Texto de origem.
========

Presidente de Furnas reformula suas diretorias

23 agosto 12:17 2011 Valor Econômico

As mudanças anunciadas ontem no comando de Furnas não tiveram origem em indicações políticas, mas em necessidades operacionais para adequar a companhia “ao novo modelo do setor elétrico”. A afirmação é do presidente da companhia, Flavio Decat, para quem o período de seis meses até as primeiras mudanças de diretoria foi antecipação de prazos, depois de “um silêncio obsequioso”. “Foram seis meses para aprender. Não se pode chegar a uma estrutura como Furnas, gigante, achando que sabe rezar a missa.”

Ontem, o conselho de administração de Furnas aprovou a proposta apresentada por Decat e criou a diretoria de planejamento, gestão de negócios e participações, que será comandada por Olga Simbalista. Além disso, as diretorias de engenharia e de construção, ocupadas respectivamente por Mario Marcio Rogar e Marcio Porto, foram fundidas na diretoria de expansão, que será comandada por Márcio Abreu. Por fim, Nilmar Foletto – ex-Furnas e Light – assumirá a diretoria de finanças no lugar de Luiz Henrique Hamman, que voltou para a Eletronorte.

========

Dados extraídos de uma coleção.
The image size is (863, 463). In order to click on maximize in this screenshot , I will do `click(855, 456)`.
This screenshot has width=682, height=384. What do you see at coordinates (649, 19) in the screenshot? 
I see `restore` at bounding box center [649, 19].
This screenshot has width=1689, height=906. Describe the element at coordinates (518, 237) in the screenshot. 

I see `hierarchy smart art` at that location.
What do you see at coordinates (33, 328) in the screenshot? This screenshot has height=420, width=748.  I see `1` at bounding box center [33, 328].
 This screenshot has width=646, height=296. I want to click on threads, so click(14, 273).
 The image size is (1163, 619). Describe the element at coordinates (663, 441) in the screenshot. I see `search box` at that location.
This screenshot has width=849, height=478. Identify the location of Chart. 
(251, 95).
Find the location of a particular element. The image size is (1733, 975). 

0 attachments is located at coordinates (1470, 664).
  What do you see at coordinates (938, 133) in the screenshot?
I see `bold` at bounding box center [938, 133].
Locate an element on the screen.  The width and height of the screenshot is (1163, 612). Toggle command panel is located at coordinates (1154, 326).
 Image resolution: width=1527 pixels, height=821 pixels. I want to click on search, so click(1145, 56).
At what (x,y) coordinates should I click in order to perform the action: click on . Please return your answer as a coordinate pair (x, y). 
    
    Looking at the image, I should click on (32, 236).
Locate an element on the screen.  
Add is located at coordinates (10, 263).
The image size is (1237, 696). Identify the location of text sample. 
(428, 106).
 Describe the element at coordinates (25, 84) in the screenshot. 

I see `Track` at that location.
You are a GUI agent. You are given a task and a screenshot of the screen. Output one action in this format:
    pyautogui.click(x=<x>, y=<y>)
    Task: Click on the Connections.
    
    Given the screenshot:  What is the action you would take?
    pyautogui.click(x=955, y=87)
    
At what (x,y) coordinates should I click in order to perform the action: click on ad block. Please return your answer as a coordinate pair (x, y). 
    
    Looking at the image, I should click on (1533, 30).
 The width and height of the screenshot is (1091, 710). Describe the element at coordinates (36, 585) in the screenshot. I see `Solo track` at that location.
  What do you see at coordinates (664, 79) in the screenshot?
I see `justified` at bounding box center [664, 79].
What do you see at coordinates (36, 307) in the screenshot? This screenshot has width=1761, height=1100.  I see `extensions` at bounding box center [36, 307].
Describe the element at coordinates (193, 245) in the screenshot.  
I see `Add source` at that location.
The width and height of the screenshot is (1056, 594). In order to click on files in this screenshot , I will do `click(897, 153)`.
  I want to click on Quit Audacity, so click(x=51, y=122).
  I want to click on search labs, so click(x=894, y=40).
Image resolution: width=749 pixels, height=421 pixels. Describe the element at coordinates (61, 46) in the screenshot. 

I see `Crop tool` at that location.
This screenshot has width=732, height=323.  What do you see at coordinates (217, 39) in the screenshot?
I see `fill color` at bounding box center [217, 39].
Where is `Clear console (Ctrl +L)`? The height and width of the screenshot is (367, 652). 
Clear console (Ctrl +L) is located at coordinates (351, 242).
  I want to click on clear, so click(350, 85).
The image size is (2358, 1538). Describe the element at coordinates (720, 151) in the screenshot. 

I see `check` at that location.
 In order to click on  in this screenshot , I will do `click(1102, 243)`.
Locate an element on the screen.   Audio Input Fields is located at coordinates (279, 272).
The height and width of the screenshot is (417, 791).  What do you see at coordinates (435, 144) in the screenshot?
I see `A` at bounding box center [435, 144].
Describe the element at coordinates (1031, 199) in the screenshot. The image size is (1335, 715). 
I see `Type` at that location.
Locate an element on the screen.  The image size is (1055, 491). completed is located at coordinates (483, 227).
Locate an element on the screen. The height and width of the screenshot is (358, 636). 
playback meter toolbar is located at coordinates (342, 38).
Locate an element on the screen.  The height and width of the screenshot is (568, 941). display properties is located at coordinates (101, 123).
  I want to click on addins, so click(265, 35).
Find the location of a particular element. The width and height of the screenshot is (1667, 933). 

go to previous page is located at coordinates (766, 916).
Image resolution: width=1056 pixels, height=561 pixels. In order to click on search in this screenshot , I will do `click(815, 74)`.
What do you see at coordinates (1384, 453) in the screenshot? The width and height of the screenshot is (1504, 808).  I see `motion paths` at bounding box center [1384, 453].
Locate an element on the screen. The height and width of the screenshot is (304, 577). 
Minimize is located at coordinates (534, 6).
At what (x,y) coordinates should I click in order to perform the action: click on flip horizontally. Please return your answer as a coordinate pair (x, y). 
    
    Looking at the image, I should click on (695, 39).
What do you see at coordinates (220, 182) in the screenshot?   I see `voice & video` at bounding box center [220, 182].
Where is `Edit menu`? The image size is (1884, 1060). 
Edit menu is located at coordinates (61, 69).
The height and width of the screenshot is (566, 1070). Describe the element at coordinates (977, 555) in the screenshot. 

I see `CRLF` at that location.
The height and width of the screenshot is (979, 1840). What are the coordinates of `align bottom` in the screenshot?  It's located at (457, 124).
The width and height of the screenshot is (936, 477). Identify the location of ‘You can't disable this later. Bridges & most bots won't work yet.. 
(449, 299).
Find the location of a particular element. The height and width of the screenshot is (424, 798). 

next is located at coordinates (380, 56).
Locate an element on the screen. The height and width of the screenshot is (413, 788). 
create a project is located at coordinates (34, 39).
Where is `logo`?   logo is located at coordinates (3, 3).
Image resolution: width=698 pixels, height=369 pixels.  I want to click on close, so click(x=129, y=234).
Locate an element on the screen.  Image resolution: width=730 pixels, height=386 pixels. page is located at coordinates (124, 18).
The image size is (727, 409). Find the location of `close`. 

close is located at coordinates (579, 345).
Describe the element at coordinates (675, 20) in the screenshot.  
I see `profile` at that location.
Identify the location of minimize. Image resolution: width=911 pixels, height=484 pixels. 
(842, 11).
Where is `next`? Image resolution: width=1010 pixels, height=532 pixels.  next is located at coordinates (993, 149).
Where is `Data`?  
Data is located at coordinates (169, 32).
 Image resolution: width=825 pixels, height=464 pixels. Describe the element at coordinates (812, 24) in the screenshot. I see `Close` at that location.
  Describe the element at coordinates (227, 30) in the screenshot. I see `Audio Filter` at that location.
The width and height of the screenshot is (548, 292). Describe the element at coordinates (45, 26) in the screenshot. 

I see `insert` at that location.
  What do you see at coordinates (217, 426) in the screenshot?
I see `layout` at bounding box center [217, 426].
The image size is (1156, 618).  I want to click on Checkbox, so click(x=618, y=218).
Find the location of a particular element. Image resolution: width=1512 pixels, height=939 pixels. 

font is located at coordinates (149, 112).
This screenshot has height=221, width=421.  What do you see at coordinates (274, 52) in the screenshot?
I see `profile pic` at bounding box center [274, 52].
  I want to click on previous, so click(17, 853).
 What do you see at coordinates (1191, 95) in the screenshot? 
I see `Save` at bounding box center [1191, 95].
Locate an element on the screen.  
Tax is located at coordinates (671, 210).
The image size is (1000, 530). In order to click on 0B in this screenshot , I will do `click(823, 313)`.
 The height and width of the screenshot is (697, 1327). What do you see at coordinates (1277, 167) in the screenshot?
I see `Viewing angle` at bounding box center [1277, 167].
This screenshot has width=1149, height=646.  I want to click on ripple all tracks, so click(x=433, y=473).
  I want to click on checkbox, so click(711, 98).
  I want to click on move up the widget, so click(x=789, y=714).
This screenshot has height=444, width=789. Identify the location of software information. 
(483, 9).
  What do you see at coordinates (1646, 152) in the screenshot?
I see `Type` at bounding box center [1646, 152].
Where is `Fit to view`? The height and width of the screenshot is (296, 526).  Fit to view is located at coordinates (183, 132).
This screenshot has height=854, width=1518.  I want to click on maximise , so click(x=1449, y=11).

========

O que fazer.
Responda com base na notícia sobre Furnas:
(a) Quem é o presidente da companhia?
(b) Quem vai comandar a diretoria de planejamento, gestão de negócios e participações?
(c) Para qual empresa voltou Luiz Henrique Hamman?
A listagem vem de uma fonte diferente da notícia sobre Furnas.

Resposta.
(a) O presidente da companhia é Flavio Decat.
(b) Olga Simbalista vai comandar a diretoria de planejamento, gestão de negócios e participações.
(c) Luiz Henrique Hamman voltou para a Eletronorte.